I left in April, and then we weren’t losing (btw, i think we’d both agree that talking about Afghanistan as if it were a baseball game is pretty ridiculous) the fight then. It was more of a stalemate. We could clear the Taliban out of a district, but as soon as we left they would be back. The latest news reports, however, seem like the situation is worse. I don’t know if the Taliban has gained ground, but their attacks have become more large scale, more coordinated and more effective. Spencer can probably tell us more about that when he gets back.

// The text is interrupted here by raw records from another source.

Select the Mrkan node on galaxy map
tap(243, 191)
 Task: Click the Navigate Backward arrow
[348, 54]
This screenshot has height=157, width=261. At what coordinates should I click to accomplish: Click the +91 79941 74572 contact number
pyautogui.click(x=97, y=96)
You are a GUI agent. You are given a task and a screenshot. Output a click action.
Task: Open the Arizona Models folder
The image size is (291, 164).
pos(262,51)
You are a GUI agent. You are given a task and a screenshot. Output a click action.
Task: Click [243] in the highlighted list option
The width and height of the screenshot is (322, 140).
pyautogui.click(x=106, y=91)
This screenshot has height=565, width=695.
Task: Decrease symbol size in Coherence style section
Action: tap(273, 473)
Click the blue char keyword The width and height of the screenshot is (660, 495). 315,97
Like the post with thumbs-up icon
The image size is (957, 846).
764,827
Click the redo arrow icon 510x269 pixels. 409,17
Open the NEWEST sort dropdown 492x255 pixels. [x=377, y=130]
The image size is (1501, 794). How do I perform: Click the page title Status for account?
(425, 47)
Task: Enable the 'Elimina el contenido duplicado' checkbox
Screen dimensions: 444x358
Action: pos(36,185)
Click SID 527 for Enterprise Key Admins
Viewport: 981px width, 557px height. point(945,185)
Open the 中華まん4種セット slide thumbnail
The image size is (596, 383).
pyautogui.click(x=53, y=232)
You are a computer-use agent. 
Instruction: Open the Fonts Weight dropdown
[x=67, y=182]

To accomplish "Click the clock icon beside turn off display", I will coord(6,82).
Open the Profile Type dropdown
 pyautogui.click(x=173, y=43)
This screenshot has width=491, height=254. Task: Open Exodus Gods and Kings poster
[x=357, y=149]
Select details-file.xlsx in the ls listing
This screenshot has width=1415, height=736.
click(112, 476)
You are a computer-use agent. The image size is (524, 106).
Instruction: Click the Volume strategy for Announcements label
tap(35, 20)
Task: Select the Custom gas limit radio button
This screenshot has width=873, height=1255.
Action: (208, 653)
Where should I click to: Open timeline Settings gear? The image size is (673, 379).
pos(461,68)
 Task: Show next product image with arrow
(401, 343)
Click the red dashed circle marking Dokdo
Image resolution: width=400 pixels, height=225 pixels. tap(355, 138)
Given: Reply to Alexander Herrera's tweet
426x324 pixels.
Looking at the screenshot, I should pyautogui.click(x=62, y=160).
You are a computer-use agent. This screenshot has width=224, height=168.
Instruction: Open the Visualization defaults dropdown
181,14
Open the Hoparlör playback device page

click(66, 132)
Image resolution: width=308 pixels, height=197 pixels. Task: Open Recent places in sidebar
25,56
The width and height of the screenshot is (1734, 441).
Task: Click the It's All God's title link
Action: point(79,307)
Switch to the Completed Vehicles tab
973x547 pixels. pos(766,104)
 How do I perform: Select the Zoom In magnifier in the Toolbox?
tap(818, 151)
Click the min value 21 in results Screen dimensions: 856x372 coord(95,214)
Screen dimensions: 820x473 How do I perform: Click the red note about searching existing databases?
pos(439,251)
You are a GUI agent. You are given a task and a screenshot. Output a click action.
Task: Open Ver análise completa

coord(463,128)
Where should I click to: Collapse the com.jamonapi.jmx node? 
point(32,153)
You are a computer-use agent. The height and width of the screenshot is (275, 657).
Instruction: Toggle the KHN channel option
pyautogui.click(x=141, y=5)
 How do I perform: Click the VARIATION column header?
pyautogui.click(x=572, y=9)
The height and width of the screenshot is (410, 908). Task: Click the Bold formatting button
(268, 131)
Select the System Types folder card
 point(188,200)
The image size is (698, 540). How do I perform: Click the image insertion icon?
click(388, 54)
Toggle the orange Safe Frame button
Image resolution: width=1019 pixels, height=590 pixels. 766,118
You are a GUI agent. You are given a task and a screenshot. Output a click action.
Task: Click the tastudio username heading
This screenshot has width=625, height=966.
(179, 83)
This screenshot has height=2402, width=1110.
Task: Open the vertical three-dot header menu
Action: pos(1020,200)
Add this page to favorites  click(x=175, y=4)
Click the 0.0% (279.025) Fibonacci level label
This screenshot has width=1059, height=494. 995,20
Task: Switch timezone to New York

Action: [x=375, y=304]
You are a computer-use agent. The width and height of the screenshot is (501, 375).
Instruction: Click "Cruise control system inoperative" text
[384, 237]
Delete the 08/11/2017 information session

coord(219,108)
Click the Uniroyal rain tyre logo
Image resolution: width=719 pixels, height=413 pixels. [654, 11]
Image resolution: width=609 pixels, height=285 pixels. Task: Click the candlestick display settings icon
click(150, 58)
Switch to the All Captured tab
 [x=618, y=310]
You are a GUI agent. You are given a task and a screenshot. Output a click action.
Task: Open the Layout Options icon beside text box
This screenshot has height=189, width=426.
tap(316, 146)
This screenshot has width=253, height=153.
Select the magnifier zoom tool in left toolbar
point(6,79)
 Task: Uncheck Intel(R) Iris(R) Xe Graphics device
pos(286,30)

Several interesting points in this, one is that he sets the number of active insurgents between 7 and 11 000, wich sounds wildly inaccurate to me if you add logistics and basing operatives into the game. Another point is the liberal use of the word “win”, as far as I can see there has been offered no percieved endstate for the afghan adventure, so there is really no definition on the term “win”. Third, it seems to me that the US continues to fail to adress the very basic premise of COIN, legitimacy. What does it help to kill mujahedin when much of the countryside, even close to Kabul, have reverted to the Taleban for judicial and other decisions? When the people we are defending, the warlords, are the very people that the Taleban rioted against in the original place, its a fair bet to think that they are not popular this time around either.
There is so much that is wrong with the whole western approach to Afghanistan, and has been wrong since the very beginning. As in Iraq (where the “peace” is very very fragile) we are still seeing the aftermaths of Rumsfelds folly, the twofront war. Why arent any democrats hitting back at the surge triumphalists with the original plans for the Iraqi adventure, 1 year & 500 billion tops? Argh.